/0/24661/coverorgin.jpg?v=629f8f88baba399a125ab8ef389ce989&imageMogr2/format/webp)
Aluna menatap layar ponselnya sekali lagi, memastikan pesan itu memang benar. Hatinya berdebar begitu kencang, campuran antara kegembiraan dan ketegangan. Tiga tahun menikah, tiga tahun ia menunggu saat yang tepat, dan akhirnya detik itu tiba. Dua garis merah muda pada test pack itu tidak bohong. Ia hamil.
Rasa bahagia itu membuatnya tersenyum sendiri di ruang tamu apartemennya. Tangannya menekan perutnya yang mulai membulat, seakan ingin memastikan bahwa kehidupan kecil di dalam sana benar-benar nyata. "Aku... aku benar-benar hamil," bisiknya lirih, hampir tak percaya.
Suaminya, Raka, memang selalu ingin anak. Ia sering membicarakan masa depan mereka, bagaimana mereka akan memiliki keluarga kecil yang hangat, rumah yang dipenuhi tawa anak-anak. Namun, Aluna selalu menahan diri. Kariernya di dunia periklanan baru saja menanjak, dan ia ingin memastikan semua stabil sebelum menambah tanggung jawab. Tapi kini, dengan detik itu, keputusan itu datang sendiri.

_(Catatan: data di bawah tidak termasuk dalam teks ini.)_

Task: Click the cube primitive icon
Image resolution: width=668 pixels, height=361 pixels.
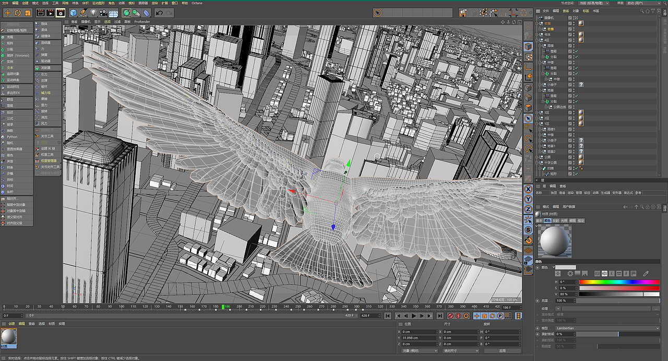Action: pyautogui.click(x=73, y=13)
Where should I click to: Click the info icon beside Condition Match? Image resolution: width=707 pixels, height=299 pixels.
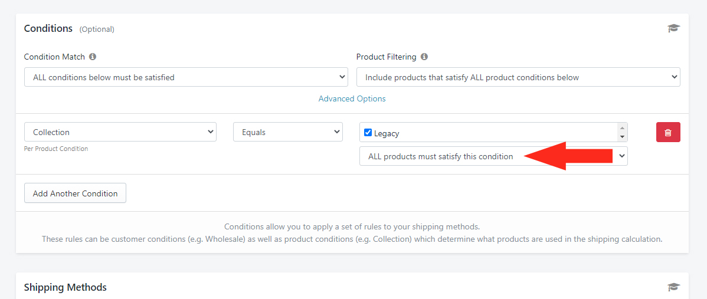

Dengan langkah cepat, ia menyiapkan diri untuk pergi ke kantor Raka. Ia ingin memberinya kejutan, ingin melihat ekspresi bahagia itu secara langsung, bukan hanya melalui telepon atau pesan. Ia memilih pakaian sederhana-blus putih dan rok midi hitam-karena ia ingin terlihat elegan tapi tetap santai. Rambutnya dibiarkan tergerai, dan makeup tipisnya menambah kesan alami.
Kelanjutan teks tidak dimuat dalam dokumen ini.